N Korea turns on South with new 'disaster' threat
Isolated North Korea threatened South Korea with "disaster" for the second time in a week Monday in anger at Seoul's tougher line on the nuclear crisis.
The new threat came three days after South Korea pledged to supply 400,000 tonnes of rice to the destitute Stalinist state that Washington says has admitted developing nuclear weapons and already possesses at least one or two.
Last week North Korea sparked an outcry from South Korea and caused a three-day suspension of inter-Korean economic cooperation talks by threatening to bring "unspeakable disaster" to the capitalist South.
Analysts said the language was the most menacing since a decade ago when North Korea threatened to turn Seoul into a "sea of fire."
This time the threat of "unimaginable disaster" came from North Korea's powerful Committee for the Peaceful Reunification of the Fatherland, a cabinet-level organization that directs relations with South Korea.
It warned that if Seoul "continued to cooperate with foreign forces in defiance of the repeated warnings of the North,... it would face an unimaginable disaster."
The outburst came just three days after North and South signed a series of cross-border cooperation accords and appeared to settle their differences over South Korean President Roh Moo-Hyun's May 14 summit in Washington with US President George W. Bush.
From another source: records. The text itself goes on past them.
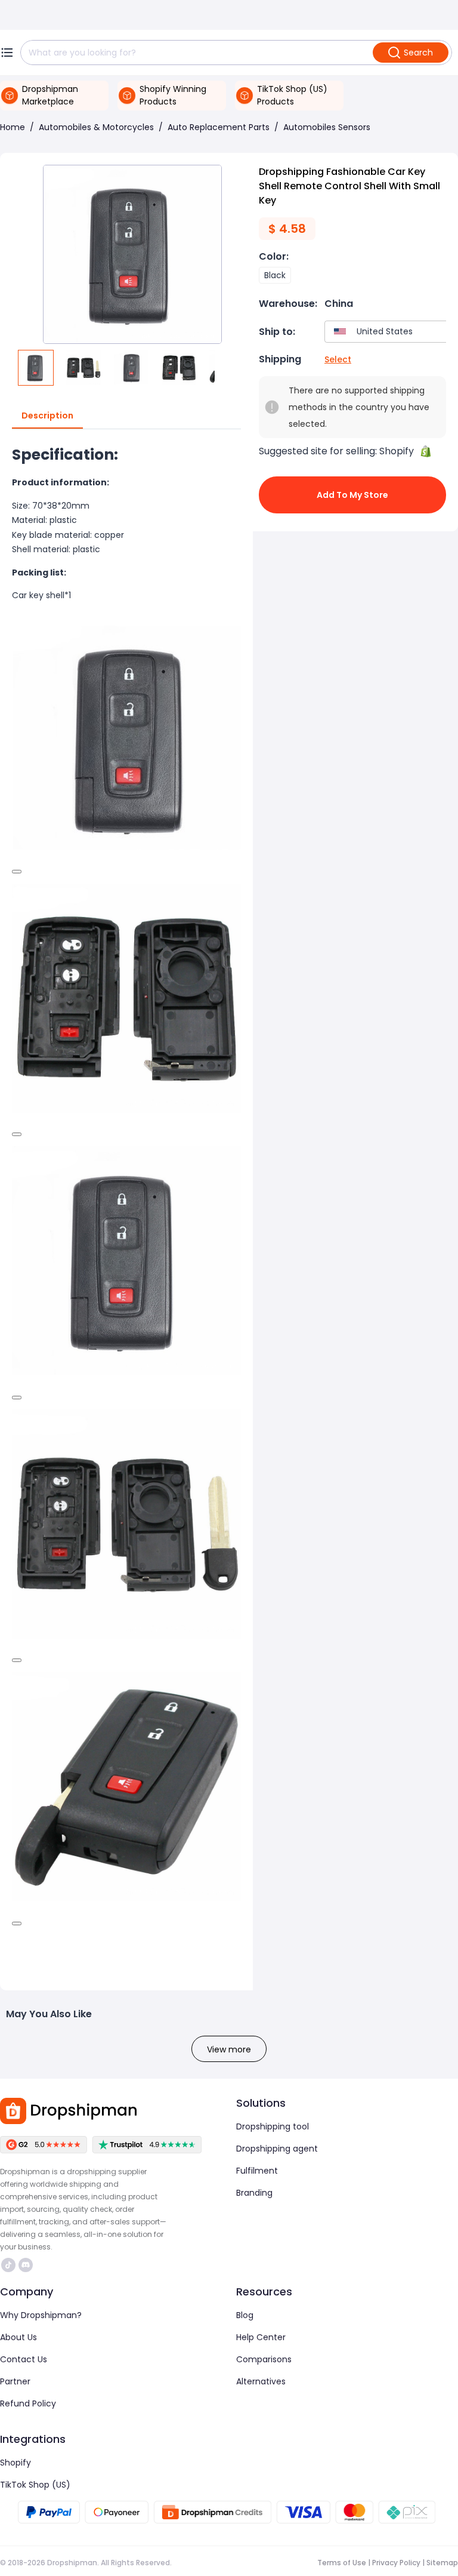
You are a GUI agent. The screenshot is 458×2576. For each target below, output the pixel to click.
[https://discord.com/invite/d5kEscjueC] (25, 2265)
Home (12, 127)
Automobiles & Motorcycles (96, 127)
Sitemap (442, 2562)
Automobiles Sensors (326, 127)
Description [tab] (47, 415)
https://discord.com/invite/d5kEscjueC (27, 2265)
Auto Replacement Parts (219, 127)
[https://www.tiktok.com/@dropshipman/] (8, 2265)
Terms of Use (341, 2562)
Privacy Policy (396, 2562)
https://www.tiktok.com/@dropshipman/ (9, 2265)
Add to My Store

That summit infuriated Pyongyang and confirmed recent signs that Seoul was hardening its position on North Korea. Bush and Roh agreed that "further steps" may be necessary to counter the North's nuclear weapons drive and also linked long-standing economic projects between North and South Korea to Pyongyang's actions on the nuclear crisis.
North-South talks last week in Pyongyang ground to a halt when an increasingly isolated North Korea accused Seoul of aligning with Washington and demanded an explanation for the reference to "further steps."
That explanation clearly did not go far enough, according to the North's reunification committee statement.
"The South side can neither explain the grave reality with a few words nor avoid the responsibility for escalating the danger of a war on the Korean peninsula and creating North-South confrontation," it said.